Nepal pledges probe as plane crash kills all 22 on board

By Sudeshna Sarkar, IANS
Thursday, December 16, 2010

KATHMANDU - As search helicopters confirmed that all 22 people on board a small aircraft missing since Wednesday had perished in a dense forest in eastern Nepal, the government said it would initiate an inquiry to ascertain the nationality of the passengers, now believed to be mostly Bhutanese pilgrims.

A Twin Otter flown by domestic airline Tara Air went missing minutes after taking off from Lamidanda airport in eastern Nepals mountainous Khotang district Wednesday afternoon, carrying 19 people, who were initially thought to have been pilgrims from Nepal.

The aircraft was heading towards Kathmandu around 3 p.m. when it crashed in Gouri forest in nearby Okhaldhunga district.

Flown by Nepali pilot Anup Shakya, the three-member cabin crew included co-pilot Sachindra Shrestha and air hostess Sadiksha Gurung.

Shrestha was said to have been engaged to a fellow co-pilot Sophiya Singh, who was killed in another domestic aircrash in the Everest region in northern Nepal in August.

While the bodies of the cabin crew had been retrieved and flown to Kathmandus Teaching Hospital for postmortem examination Thursday, police said it would take time to collect the scattered and mangled bodies of the passengers and bring them to the capital.

The crash is said to have occurred at an altitude of nearly 9,000 ft.

There was confusion over the identity of the 19 passengers on board, with media reports claiming that 18 of them were actually Bhutanese pilgrims. They were said to have falsely given their nationality as Nepalis in order to escape having to pay the higher fares prescibed for foreigners.

Bhutans Prime Minister Jigme Y. Thinley had contacted his Nepali counterpart, Madhav Kumar Nepal, to ascertain the truth of the reports.

The 19th passenger, a male named Kelsang Choedak, was said to be a Tibetan carrying an American passport.

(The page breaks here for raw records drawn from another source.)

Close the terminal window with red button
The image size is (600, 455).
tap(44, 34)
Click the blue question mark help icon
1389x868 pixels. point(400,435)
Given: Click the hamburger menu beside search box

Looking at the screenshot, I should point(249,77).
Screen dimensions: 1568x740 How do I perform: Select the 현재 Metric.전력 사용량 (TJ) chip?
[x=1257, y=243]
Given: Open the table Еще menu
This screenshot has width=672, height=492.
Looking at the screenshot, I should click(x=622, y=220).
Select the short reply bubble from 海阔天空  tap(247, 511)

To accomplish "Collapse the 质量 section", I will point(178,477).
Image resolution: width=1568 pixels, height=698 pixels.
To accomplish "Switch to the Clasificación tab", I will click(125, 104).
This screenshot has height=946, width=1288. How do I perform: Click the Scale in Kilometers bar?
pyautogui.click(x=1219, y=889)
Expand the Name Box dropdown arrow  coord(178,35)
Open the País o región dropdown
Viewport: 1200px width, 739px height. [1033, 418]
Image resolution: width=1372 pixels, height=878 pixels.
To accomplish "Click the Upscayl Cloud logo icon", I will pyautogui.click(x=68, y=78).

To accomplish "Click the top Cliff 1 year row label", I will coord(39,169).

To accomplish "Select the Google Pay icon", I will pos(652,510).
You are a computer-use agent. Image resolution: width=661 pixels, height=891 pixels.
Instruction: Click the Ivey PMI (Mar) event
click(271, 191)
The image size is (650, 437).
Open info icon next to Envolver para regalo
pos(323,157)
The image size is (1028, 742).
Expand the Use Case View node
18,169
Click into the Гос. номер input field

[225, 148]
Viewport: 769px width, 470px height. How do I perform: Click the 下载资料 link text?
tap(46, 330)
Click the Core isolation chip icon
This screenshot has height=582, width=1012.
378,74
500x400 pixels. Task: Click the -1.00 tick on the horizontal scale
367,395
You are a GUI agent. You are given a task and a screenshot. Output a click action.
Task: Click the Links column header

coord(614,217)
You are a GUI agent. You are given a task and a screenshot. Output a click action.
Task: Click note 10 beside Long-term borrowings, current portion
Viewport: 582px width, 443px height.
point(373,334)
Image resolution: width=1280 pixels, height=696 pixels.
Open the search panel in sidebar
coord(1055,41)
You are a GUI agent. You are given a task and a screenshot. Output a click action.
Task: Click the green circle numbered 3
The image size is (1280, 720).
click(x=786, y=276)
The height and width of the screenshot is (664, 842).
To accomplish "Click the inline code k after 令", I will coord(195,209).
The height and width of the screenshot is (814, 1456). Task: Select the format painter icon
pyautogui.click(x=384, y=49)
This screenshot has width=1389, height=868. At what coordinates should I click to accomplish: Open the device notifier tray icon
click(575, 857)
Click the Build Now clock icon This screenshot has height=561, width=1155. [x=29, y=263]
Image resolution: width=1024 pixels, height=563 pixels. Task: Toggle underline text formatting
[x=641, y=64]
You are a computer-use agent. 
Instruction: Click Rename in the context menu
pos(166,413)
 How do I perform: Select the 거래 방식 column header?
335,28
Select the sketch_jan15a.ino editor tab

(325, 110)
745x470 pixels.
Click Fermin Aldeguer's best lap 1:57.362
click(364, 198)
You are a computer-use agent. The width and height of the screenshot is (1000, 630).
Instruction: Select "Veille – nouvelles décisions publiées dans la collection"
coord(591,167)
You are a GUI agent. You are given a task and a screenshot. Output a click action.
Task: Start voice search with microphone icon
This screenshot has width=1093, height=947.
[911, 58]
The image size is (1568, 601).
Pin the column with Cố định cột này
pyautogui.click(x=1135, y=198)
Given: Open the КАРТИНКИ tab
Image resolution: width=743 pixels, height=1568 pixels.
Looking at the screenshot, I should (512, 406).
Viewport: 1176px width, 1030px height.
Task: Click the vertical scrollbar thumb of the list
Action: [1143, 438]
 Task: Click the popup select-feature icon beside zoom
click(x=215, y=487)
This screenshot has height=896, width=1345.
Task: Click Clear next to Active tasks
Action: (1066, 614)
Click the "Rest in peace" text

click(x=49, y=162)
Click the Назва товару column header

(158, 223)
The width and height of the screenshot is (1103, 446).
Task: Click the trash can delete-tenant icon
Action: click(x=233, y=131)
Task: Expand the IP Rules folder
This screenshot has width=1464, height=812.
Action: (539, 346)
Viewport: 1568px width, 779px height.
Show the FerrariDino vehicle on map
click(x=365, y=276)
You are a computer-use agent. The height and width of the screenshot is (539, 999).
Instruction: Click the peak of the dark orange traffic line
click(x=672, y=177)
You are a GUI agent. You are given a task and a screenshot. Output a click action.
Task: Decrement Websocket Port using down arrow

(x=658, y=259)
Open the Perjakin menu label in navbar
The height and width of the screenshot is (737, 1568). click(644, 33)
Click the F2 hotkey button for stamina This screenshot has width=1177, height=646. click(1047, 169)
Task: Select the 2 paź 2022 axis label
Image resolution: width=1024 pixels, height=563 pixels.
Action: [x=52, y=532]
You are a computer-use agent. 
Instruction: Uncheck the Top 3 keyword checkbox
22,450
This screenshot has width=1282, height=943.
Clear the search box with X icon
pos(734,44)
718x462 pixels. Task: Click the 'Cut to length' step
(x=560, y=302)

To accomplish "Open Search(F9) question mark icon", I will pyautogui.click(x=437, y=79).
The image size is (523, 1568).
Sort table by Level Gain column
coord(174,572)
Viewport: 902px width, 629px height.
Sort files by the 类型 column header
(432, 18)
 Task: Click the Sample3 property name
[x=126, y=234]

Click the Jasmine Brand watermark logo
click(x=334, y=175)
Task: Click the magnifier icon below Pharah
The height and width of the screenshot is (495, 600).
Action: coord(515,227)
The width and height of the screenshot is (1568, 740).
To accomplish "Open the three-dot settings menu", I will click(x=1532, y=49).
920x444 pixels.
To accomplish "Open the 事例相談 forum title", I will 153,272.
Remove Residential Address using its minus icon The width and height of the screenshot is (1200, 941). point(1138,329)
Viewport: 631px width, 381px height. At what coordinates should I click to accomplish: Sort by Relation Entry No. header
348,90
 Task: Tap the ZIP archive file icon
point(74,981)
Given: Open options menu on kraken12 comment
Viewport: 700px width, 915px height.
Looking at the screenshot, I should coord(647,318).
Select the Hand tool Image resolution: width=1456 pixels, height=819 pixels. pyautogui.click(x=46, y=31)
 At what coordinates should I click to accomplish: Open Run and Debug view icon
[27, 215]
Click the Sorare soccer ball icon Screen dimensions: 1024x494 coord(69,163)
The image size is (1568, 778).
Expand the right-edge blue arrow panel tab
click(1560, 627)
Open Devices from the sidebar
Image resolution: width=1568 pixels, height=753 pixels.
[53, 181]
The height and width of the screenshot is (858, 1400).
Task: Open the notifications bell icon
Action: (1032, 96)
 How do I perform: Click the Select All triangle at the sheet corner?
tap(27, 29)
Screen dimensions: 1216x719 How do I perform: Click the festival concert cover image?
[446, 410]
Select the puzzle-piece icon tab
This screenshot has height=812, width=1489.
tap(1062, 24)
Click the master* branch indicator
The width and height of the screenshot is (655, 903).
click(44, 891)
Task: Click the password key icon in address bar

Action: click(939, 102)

The pilgrims, though mostly Buddhists, were returning from a celebrated Shiva temple in eastern Nepal.

Sharad Singh Bhandari, Nepals Tourism and Aviation Minister, Thursday said the government was ordering a probe into the identity of the dead passengers.

This is the second major crash this year.

In August, another small place carrying mostly foreign tourists, crashed near the Everest region, killing all 14 people on board.

Bad weather, difficult terrain and technical disasters have contributed to make domestic flying in Nepal unpredictable.